Legalization of Prostitution
Many believe that the world's oldest profession, prostitution, should be legalized and the arguments appear justified.
In the mid-1990's during the height of the Heidi Fleiss, the Hollywood madam, conviction, several cities, including San Francisco and Atlanta, appointed a task force to analyze the issue of legalizing prostitution, however neither city has changed its policies (Bovard Pp). Many feel that legalizing prostitution would help halt the spread of AIDS and moreover, improve law enforcement (Bovard Pp). Too often, says writer James Bovard, "police use their time and resources to stage sting operations against prostitutes rather than to fight violent crime" (Bovard Pp).
Prostitution has long been illegal in every state except one, Nevada, and unfortunately, the laws against it tend to bring out the worst among law-enforcement agencies that routinely rely on trickery and deceit to arrest people (Bovard Pp). For example, in 1983, police in Albuquerque, New Mexico, placed a classified ad in a local newspaper asking for men to work as paid escorts, and then arrested the fifty men who responded to the ad for violating laws against prostitution (Bovard Pp). In 1985, the Honolulu police paid private citizens to "pick up prostitutes in their cars, have sex with them and then drive them to nearby police cars for arrest" (Bovard Pp). In San Francisco, police wired some of the rooms in the city's leading hotels in order to make videotapes of prostitutes servicing their customers, however, there was little to stop local police from watching and videotaping other hotel guests in bed as well (Bovard Pp). And in some cities, local female police officers masquerade as prostitutes and when a customer stops to negotiate, other officers rush in and confiscate the person's car under local asset-forfeiture laws (Bovard Pp). In the last few years, the Washington police force has tried numerous tricks to suppress prostitution, including passing out tens of thousands of tickets to drivers for making right turns on certain streets known for solicitation, because the drivers "didn't see the tiny print on the street sign saying that right turns are illegal between 5 p.m. And 2 a.m.," while at the same time the murder rate has skyrocketed and the city's arrest and conviction rates for murder has fallen more than fifty percent (Bovard Pp).

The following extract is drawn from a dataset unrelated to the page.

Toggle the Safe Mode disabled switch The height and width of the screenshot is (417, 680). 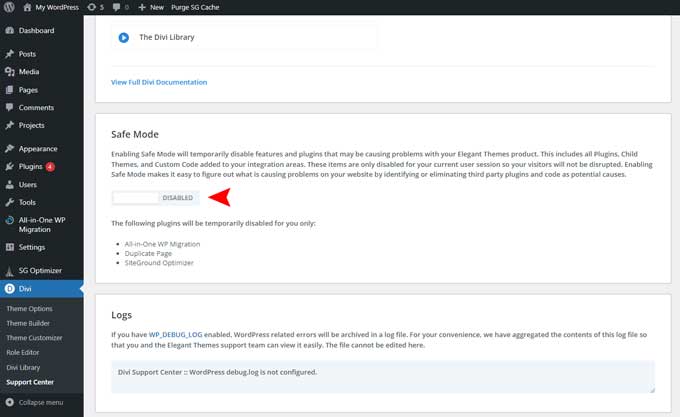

In 1998 Jesse Ventura recommended that Minnesota consider legalizing prostitution, saying, "It's a lot easier to control something when it's legal than when it's illegal...We need to look at solving these social problems in a different way" (Kuebelbeck Pp). In 2001, Germany voted in a new law under which prostitutes would be entitled to social security and would be able to pursue customers who refuse to pay through the courts (German Pp). Christine Bergmann, Germany's social affairs minister, said that it was time to end the "hypocritical double morals" of German society" (German Pp). Germany's prostitutes will be entitled to join state health and pension schemes and claim welfare benefits, whether they are self-employed or work in a brothel (German Pp).
In 2004, citizens in Berkeley, California collected signatures for a ballot initiative for the decriminalization of prostitution, that would oder the police department to give the "lowest priority" to enforcing anti-prostitution laws, arguing that as long as something is illegal, "it's going to remain unsafe and exploited" (Lock Pp).
According to research reported in the May 2003 issue of the Michigan Law Review, "ifeminists view the choice to become a prostitute in the same way as the choice to undertake any other profession, while the radical feminists' theories focus on men's dominance and women's victimization" (Warnick Pp). Authors Jean Almodova and Martha Nussbaum advocate legalizing prostitution because, "like abortion, prostitution involves a woman's decision about what she will and will not do with her own body," and at root, "that decision is a choice and it should be the woman's choice, not the government's" (Warnick Pp).
The futile fight against prostitution is a major drain on local law-enforcement resources and locking up prostitutes and their customers is especially irrational at a time when more than half the states are under court orders to reduce prison overcrowding (Bovard Pp). Gerald Arenberg, executive director of the National Association of the Chiefs of Police, advocates legalizing prostitution, as does Dennis Martin, president of the same association, who declared that prostitution law enforcement is "much too time-consuming, and police forces are short-staffed" (Bovard Pp).